Cezanne HROther ArticlesSingle Sign-On SAML 2.0 SetupAzure SSO - Configure Multi Factor Authentication

Azure SSO - Configure Multi Factor Authentication

Note:

  • Making MFA changes to Azure may incur extra cost from Microsoft depending on implementation.
  • It will also affect user experience as MFA is not application specific and applied to the user. This may mean logging into other application and computers will require an MFA code to login.
  • MFA codes may not appear every time for logging in.

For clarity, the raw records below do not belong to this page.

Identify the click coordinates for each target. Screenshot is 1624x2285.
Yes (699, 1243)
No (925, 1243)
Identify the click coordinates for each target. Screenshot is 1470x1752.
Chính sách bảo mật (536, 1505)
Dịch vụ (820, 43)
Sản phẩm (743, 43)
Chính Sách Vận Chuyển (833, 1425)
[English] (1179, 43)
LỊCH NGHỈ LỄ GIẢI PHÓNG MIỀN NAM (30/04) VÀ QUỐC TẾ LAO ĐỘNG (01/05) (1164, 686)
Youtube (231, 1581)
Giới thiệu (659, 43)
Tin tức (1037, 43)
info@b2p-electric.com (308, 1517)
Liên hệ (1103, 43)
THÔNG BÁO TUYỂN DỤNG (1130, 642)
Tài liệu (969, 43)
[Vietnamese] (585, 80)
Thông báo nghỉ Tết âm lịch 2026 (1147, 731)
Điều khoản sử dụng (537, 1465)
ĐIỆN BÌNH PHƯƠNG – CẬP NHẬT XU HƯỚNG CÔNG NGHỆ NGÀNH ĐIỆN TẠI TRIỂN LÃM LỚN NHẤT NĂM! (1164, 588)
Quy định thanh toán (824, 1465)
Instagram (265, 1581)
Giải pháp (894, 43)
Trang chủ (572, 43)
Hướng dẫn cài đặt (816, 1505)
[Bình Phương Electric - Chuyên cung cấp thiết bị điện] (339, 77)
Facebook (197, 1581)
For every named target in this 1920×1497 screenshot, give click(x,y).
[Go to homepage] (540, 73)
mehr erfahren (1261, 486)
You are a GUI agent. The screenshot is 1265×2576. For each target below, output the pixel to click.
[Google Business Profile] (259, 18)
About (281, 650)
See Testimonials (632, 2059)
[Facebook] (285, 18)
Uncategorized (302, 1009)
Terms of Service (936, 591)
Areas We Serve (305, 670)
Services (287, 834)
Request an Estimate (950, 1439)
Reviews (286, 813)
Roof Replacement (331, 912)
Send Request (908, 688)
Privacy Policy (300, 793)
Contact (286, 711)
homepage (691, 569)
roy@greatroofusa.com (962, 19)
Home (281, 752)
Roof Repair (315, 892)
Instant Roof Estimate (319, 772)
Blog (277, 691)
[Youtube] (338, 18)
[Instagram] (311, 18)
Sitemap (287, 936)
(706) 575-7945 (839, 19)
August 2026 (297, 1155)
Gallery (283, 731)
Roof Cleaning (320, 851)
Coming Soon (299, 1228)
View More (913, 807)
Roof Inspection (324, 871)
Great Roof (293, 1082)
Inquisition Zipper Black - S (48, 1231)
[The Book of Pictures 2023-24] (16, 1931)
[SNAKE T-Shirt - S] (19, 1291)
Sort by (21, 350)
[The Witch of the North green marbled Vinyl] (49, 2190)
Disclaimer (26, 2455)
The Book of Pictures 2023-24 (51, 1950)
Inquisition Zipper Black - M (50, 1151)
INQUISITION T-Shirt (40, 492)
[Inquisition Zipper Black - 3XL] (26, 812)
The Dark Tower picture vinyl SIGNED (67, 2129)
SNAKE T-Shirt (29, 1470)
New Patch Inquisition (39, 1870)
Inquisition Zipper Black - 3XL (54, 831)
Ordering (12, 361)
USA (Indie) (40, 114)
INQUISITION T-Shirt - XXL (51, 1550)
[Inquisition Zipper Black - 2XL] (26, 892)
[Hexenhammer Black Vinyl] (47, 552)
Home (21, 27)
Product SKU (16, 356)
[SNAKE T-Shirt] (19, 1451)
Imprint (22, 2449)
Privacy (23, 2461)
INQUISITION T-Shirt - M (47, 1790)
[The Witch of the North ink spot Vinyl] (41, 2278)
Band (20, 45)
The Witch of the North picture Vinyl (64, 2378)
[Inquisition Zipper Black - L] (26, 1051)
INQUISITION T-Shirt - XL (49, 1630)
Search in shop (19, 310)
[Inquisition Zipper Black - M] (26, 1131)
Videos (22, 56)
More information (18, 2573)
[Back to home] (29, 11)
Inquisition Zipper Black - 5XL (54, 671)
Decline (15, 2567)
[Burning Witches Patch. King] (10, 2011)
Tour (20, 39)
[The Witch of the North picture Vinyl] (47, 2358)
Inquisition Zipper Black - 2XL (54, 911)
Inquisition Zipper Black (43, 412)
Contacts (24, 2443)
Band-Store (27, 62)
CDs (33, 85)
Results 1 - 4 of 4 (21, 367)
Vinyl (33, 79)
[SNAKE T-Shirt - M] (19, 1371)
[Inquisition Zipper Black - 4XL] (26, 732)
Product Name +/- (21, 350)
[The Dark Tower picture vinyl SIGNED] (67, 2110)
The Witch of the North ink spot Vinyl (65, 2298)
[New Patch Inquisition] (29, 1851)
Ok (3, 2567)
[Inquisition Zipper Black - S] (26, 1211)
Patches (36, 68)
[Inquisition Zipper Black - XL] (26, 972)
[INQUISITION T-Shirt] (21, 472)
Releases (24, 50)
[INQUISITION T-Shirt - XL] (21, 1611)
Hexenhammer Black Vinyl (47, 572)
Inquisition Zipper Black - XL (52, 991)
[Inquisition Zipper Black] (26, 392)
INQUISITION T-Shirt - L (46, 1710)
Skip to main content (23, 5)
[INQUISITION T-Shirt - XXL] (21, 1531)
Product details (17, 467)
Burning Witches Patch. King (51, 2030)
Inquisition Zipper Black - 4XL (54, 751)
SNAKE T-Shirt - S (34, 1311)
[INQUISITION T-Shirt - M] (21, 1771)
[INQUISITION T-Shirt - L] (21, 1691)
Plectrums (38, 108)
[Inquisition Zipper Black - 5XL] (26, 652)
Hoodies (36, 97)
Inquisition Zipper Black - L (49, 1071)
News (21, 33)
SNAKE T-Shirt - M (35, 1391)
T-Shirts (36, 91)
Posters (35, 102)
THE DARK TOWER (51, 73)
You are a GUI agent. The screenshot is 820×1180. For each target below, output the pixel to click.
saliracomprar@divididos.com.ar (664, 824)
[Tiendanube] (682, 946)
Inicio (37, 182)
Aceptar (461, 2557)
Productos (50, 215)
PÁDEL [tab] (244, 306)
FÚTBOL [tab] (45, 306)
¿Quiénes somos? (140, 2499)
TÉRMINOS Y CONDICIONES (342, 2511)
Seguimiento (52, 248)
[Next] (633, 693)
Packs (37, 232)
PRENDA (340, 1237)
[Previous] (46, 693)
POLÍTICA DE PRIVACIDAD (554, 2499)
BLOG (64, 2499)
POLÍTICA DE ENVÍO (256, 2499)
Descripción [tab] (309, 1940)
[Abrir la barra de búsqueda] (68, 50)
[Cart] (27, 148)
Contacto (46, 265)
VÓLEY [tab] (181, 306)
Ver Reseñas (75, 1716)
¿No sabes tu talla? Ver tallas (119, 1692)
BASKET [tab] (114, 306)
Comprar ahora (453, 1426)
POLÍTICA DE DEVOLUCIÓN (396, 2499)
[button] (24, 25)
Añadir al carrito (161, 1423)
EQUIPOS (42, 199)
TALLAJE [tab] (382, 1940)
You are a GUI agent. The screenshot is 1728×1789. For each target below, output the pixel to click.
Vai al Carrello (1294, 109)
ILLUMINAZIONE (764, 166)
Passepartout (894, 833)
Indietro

They have an expiry time associated with them.

To enable MFA on a user:

  1. Click the ‘Manage Multi-Factor Auth’ button in the azure active directory you are using for SSO:
  1. A new window will open listing the users and their Multi Factor Authentication status
  2. Select the users you wish to have MFA enabled for and then click the ‘enable’ option in the quick steps panel.
  1. You will be prompted with a message telling you about MFA. Click ‘enable multifactor auth’ to proceed.
  1. If done successfully click the ‘close’ button.
  2. When your user logs in using their username and password they will be asked to configure their MFA device. Click the ‘Set it up now’ to proceed.
  1. From here you can configure the MFA as your organisation wishes. A basic setup would be:
  • Selecting the ‘Authentication Phone’ and entering a mobile number and choosing the ‘Send me a code by test message’. This will require a text message to be sent to the number for the SSO to complete.
  • Click the ‘contact me’ option to retrieve the first verification code and enter it into the new box that appears on the screen.
  • Once verified click the ‘Finished button’ and the user will now have their MFA device configure for 2 factor authentication.
  1. You can now try to login to Cezanne On Demand
  2. After inputting your user credentials (This may be applied at a domain level) It will propt you for a verification code. Please enter it and sign in.
  1. Provided the user is setup in Cezanne and configure for SSO they should now be logged in.